Proposal Summary: Our proposed rules apply to health plans and health care clearinghouses, as well as any health care provider when transmitting an electronic transaction defined in Subpart A of 45 CFR Part 142.
Comment: Several commenters requested clarification on the applicability provisions. For example, several commenters questioned whether a health plan would be required to accept or send a standard that it does not currently support electronically. Some commenters believe the language allows any entity to submit a standard transaction and expect it to be processed by the receiver even though they do not have a business relationship with each other.
Response: Under the terms of section 1172(a) of the Act, these regulations apply to health plans, health care clearinghouses, and health care providers who transmit any health information in electronic form in connection with a transaction referred to in section 1173(a) of the Act (in other words, “covered entities”). We interpret this provision to mean that by the applicable compliance dates of the regulation, all covered entities must comply with the standards adopted by this regulation. (Covered entities, of course, may comply before the applicable compliance dates.) We do not have the authority to apply these standards to any entity that is not a covered entity. However, we require covered entities to apply many of the provisions of the rule to the entities with whom they contract for administrative and other services related to the transactions, as it would be inconsistent with the underlying statutory purpose to permit covered entities to avoid the Act’s requirements by the simple act of contracting out certain otherwise covered functions.
With respect to health plans, a health plan is required to have the capacity to accept and/or send (either itself, or by hiring a health care clearinghouse to accept and/or send on its behalf) a standard transaction that it otherwise conducts but does not currently support electronically. For example, if a health plan pays claims electronically but historically performed enrollment and disenrollment functions in paper, the health plan must have the capacity to electronically perform enrollment and disenrollment as well as claims payment as standard transactions by the applicable compliance date of the regulation.
Also, in response to the public’s need for clarification of the applicability of the HIPAA administrative simplification provisions (45 CFR subtitle A, subchapter C) to covered entities, we revisited the applicability provision with respect to health care providers. In the proposed rule, we proposed that the administrative simplification provisions would apply to a health care provider when transmitting an electronic transaction (63 FR 25305). (We note that this language differed somewhat from the statute, which states that the HIPAA administrative simplification provisions apply to “a health care provider who transmits any health information in electronic form in connection with a transaction” referred to in subchapter C.)
We phrased the applicability section in the proposed rule as we did in an effort to convey the message that these regulations do not require a health care provider to transmit transactions electronically; thus, a health care provider remains free to use paper media. These regulations do require, however, that a health care provider who uses electronic media to transmit any health information in connection with a transaction referred to in 45 CFR subtitle A, subchapter C, must do so in compliance with the regulations. We do not believe that the proposed applicability language as it applied to health care providers adequately communicated this message. Thus, after reevaluating the proposed approach, we believe that the best approach is to have the applicability text mirror the statute and use §162.923 (Requirements for Covered Entities) as the vehicle to detail the specific requirements for covered health care providers.
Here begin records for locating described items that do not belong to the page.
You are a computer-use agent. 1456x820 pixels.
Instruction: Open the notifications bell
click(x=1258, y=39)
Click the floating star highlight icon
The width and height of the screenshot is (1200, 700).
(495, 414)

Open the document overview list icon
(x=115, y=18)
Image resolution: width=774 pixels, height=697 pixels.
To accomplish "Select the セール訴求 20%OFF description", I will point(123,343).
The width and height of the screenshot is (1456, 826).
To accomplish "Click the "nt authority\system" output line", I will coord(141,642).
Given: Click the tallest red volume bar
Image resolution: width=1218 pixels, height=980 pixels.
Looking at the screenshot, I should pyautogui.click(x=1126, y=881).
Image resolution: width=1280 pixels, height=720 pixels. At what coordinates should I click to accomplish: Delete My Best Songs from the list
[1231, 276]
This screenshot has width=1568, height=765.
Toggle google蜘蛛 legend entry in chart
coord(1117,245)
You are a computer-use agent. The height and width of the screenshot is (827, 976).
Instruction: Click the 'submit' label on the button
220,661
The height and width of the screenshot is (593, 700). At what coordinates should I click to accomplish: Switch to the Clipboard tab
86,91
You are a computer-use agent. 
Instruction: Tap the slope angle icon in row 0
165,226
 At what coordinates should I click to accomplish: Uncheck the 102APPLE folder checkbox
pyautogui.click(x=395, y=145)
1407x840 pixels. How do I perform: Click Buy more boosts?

In addition, we provide the following as examples of types of health care provider behavior that are permissible under the regulations. For instance, a health care provider may send an electronic health care claim or equivalent encounter information standard transaction for Patient A to health plan Z, and may send a paper claim for Patient B to health plan Z. A health care provider may also send an electronic health care claim or equivalent encounter information standard transaction to health plan S and then send paper claims to health plan T.
In regard to the second comment, while we interpret HIPAA to mean that a health plan cannot refuse to conduct a transaction because it is a standard transaction, we do not believe that use of standard transactions can create a relationship or liability that does not exist. For example, a health plan cannot refuse to accept a claim from a health care provider because the health care provider electronically submits the standard transaction. However, the health plan is not required to pay the claim merely because the health care provider submitted it in standard format, if other business reasons exist for denying the claim (for example, the service for which the claim is being submitted is not covered). This rule does not require a health care provider to send or accept an electronic transaction.